■ Collected data entries:
┄┄┄┄┄┄

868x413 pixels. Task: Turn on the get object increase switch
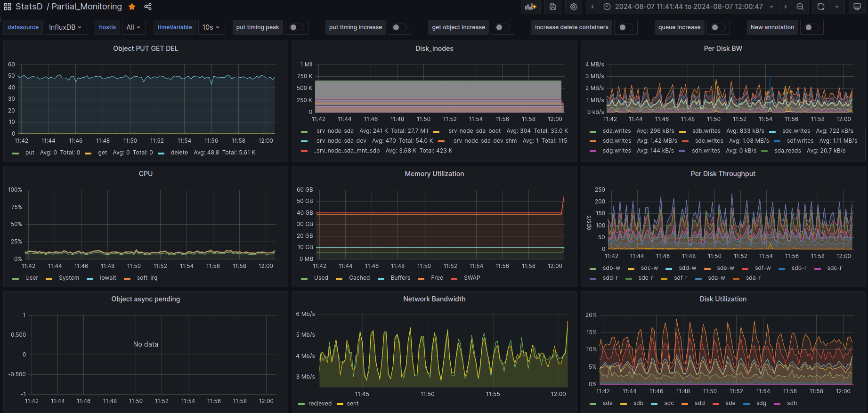503,27
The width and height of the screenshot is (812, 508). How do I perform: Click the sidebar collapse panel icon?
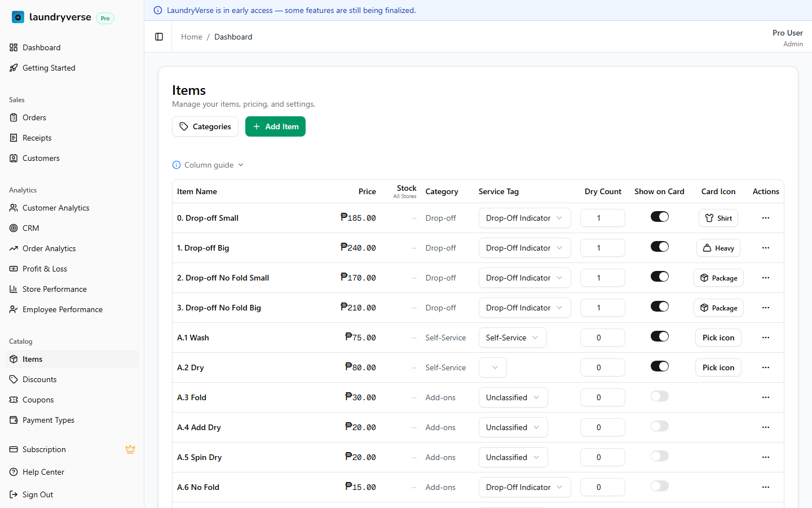click(159, 37)
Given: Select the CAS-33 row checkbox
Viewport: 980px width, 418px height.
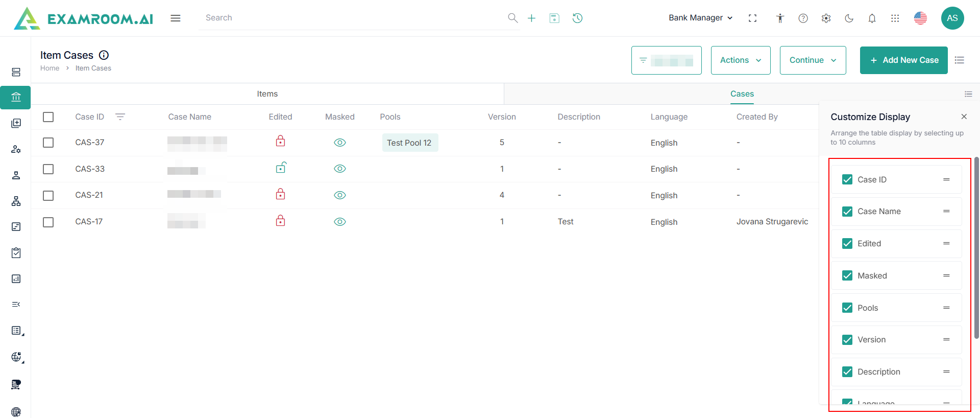Looking at the screenshot, I should [48, 169].
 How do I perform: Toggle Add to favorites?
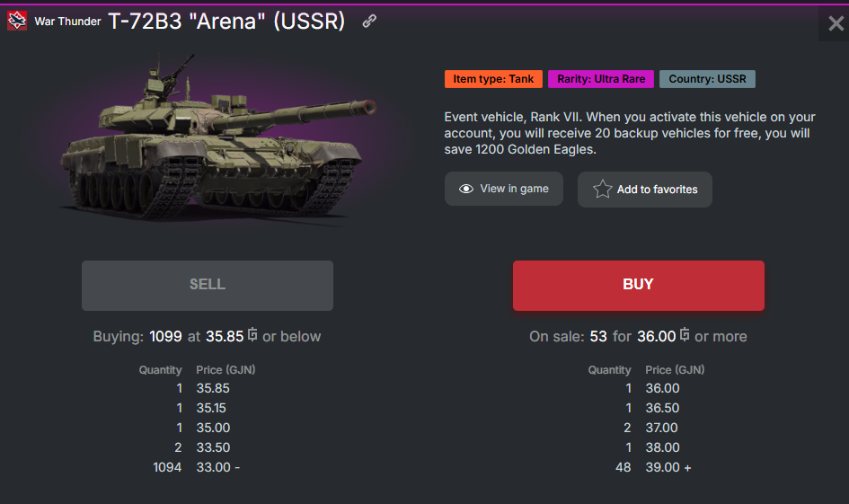644,190
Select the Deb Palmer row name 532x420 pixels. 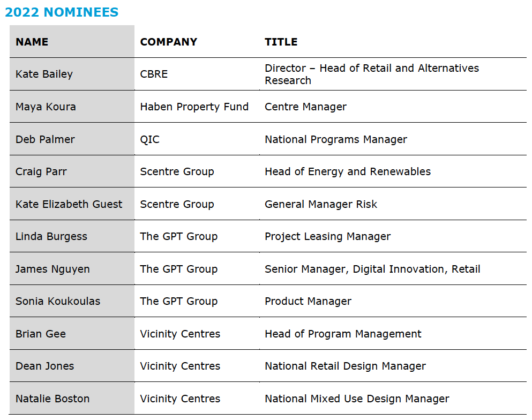(45, 139)

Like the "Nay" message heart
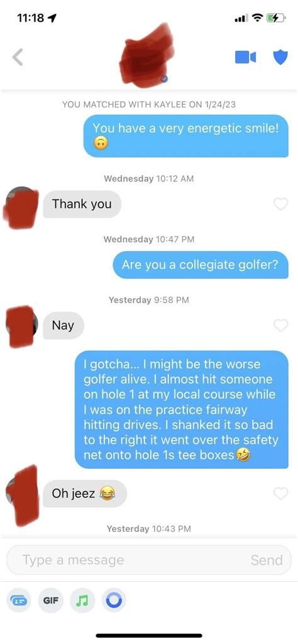[x=281, y=325]
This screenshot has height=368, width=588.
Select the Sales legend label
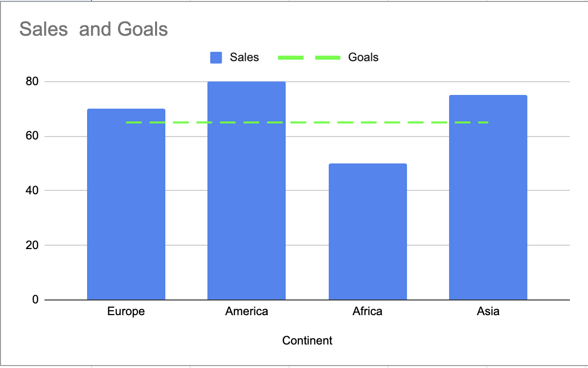[245, 57]
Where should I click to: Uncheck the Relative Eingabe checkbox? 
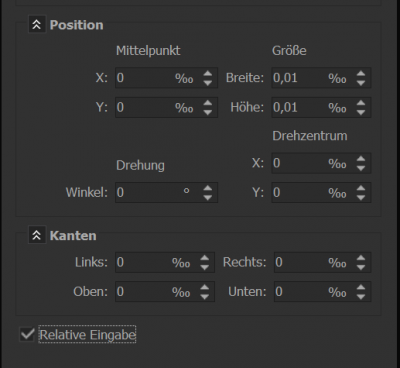27,334
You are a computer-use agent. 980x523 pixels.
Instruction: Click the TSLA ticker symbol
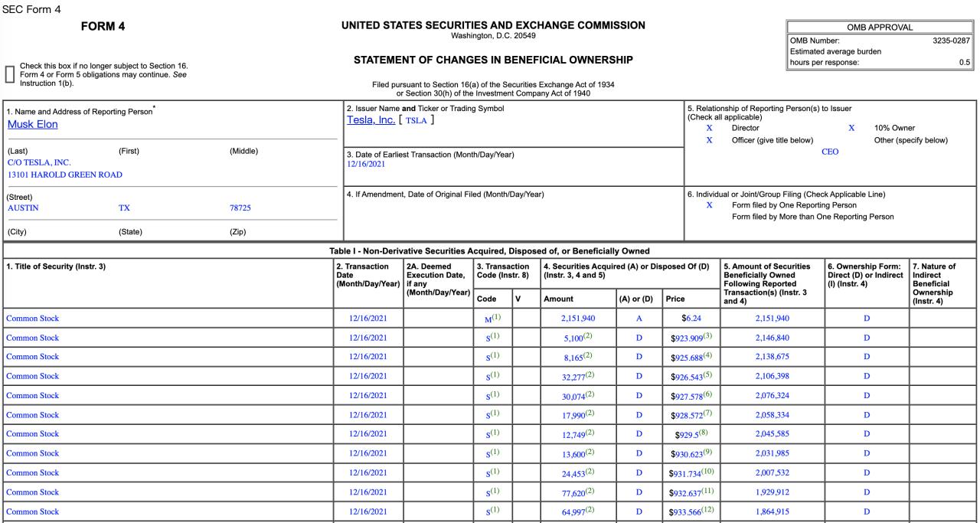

┄┄┄┄┄┄

■ EXERCISE GOAL: Your output should be exactly the lines of the records above from the one with "This screenshot has height=368, width=588." through the last, both ends included, with pictures excluded.

■ ANSWER TO THIS TASK:
This screenshot has height=368, width=588.
Select the Sales legend label
[245, 57]
Where should I click to: Uncheck the Relative Eingabe checkbox? 
27,334
You are a computer-use agent. 980x523 pixels.
Instruction: Click the TSLA ticker symbol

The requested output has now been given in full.